Pianist Luke Carlos O’Reilly to Release Debut Trio Album “Leave The Gate Open” on February 16th, 2024
Pianist/Composer
Luke Carlos O’Reilly
Steps OutWith Debut Trio Album,
Leave The Gate Open
Release Date: February 16th, 2024
(Imani Records)
Imani Records, the record label directed by Philadelphia pianist and impresario Orrin Evans, is thrilled to announce the release of Leave the Gate Open, the fourth full-length release and debut trio album by pianist, organist, composer, educator, and producer Luke Carlos O’Reilly.
This sterling document of his chemistry with two rhythm sections — bassists Vicente Archer and Matt Parrish, as well as drummers Little John Roberts and Jerome Jennings, — will be released on February 14th, 2024.
“I’ve been lucky enough to work with a lot of great, musicians,” O’Reilly says. He cites departed figures like trombonist Curtis Fuller, flutist Dave Valentin, Luke Carlos O’Reilly “Leave The Gate Open” saxophonist Red Halloway, violinist John Blake, Jr and impresario Meghan Stabile: “All these songs are dedications to people who have been really influential in my musical journey.”
Leave the Gate Open kicks off with “Soul Dancing,” a bluesy, radiant tune by the game-changing B-3 organist, saxophonist, and trumpeter Joey DeFrancesco, who unexpectedly left us in 2022. “He’s a big influence; he was the living GOAT,” O’Reilly reflects.
Drummer and fellow Philadelphian Anwar Marshall laid “Soul Dancing” on O’Reilly and he was hooked. “As soon as Joey passed, I started playing that song,” O’Reilly explains. “I had to include that on the album, especially because of his recent passing.”
“Keep On Keeping On” is a Dave Valentin tune. Even though O’Reilly has enjoyed an association with him, he didn’t previously know the song. Part of the reason it stuck out: “Dave didn’t have a whole lot of original compositions that he recorded,” O’Reilly says.

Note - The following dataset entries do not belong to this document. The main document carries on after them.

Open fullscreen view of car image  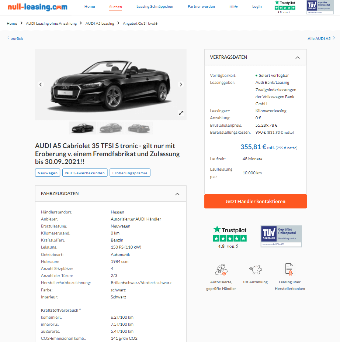click(181, 113)
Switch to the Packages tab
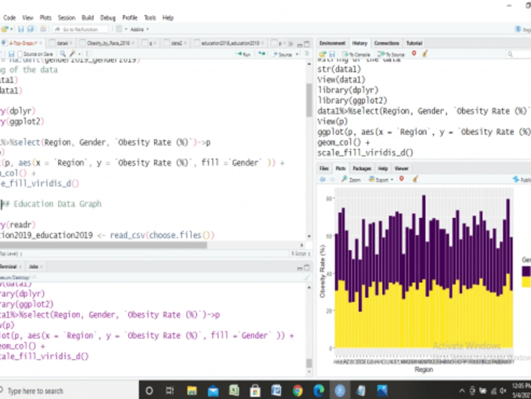The image size is (531, 399). (x=362, y=168)
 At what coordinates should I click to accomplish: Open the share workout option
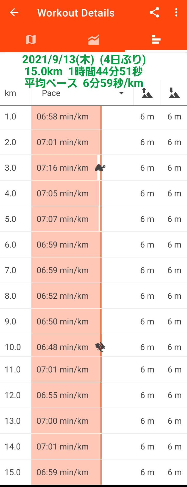point(154,12)
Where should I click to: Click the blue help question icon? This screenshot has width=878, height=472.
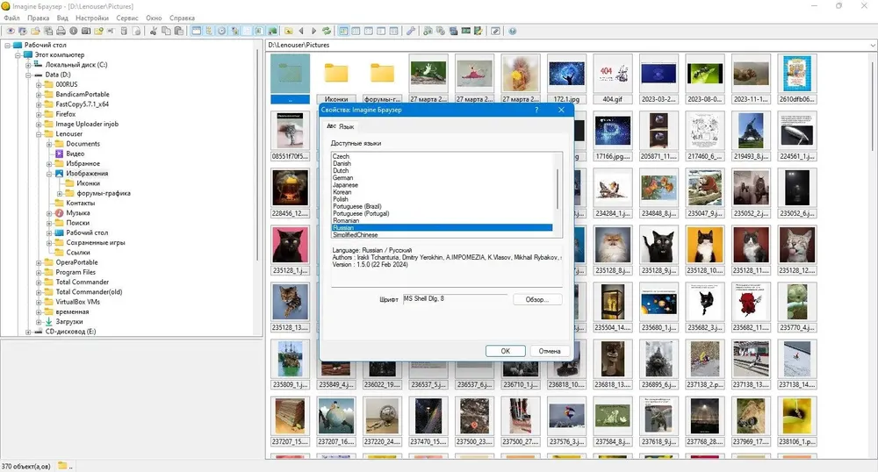(x=513, y=31)
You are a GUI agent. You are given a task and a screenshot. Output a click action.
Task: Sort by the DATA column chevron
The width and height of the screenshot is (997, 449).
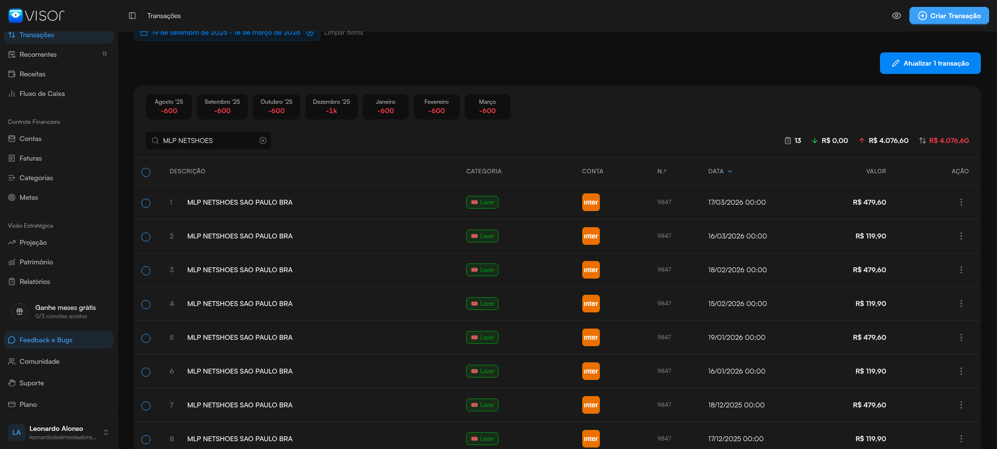[x=730, y=171]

“Only Option” is an O’Reilly original; he dedicated it to his father, an appreciator of the bottomless musical tradition of the Big Easy. “It has a little bit of a New Orleans Street beat,” O’Reilly says, noting that although he composed it while his father was still alive, he sadly never got to hear it. “That’s why I dedicated it to him,”
The stark, ruminative “When Darkness Takes Our Light” is dedicated to the life and legacy of the very missed Meghan Stabile, an indispensable promoter, producer and organizer, who tragically left us in 2022. “She had a love and passion for the music that really came across when you talked to her,” O’Reilly says ruefully. “But she had sadness about her. But even as sad as she was at times, she still was this huge beacon of light, especially for the New York jazz scene.”
“Little Man” was written by the jazz bassist Charles Fambrough, best known for his stint with Art Blakey and the Jazz Messengers. Although Fambrough was near the end of his life when O’Reilly met him, he was highly generous with his stable of knowledge. “Whenever I have a show in Philly, I love to do a song or two in remembrance of somebody who’s affected me,” O’Reilly goes on to say. “So, Little Man is a song I’ve been playing for years, and I thought it’d be a perfect song for the record.”
Enter Orrin Evans, who runs Imani Records, and wears a multitude of other hats. He brought “Deshazor,” by the great and undersung pianist Bill Hollis, to O’Reilly. “We were talking about the concept of leaving the gate open — making room for those who come after you, and those who have left room for you,” O’Reilly elaborates.
As Ellsworth Gooding, who played tenor on the original record, was Evans’ uncle, “Deshazor” felt like particularly ripe fruit for Leave the Gate Open — to tip a hat to the elders who came before, but also to keep the music in the Imani family.
Leave the Gate Open begins to wind down with its penultimate track, “Mini Mama” — composed by Fuller, one of the greatest trombonists of all time.“It’s classic Blue Note vibes from Curtis Fuller,” O’Reilly says of the original, which was first released by the Cannonball Adderley Quintet, for the 1967 album Why Am I Treated So Bad!. With those raw materials, O’Reilly and company teased out a “Ramsey Lewis kind of vibe… a live setting, like it’s a house party.”
Leave the Gate Open concludes with the resplendent “A City Called Heaven.”A Black spiritual famously channeled by the awe-inspiring contralto Marian Anderson, the tune made its way to O’Reilly via violinist John Blake, Jr.
“Although it is not a song he wrote, he had a gorgeous, gorgeous version of it,” O’Reilly says of the album’s closer. And when it comes to Leave the Gate Open, this stray expression applies across the board. O’Reilly utterly makes these tunes his own, whether he penned them or not. More than that: they would make said elders beyond proud. And with help from his most treasured friends and associates — both dead and living — O’Reilly swings open the gate for all of us.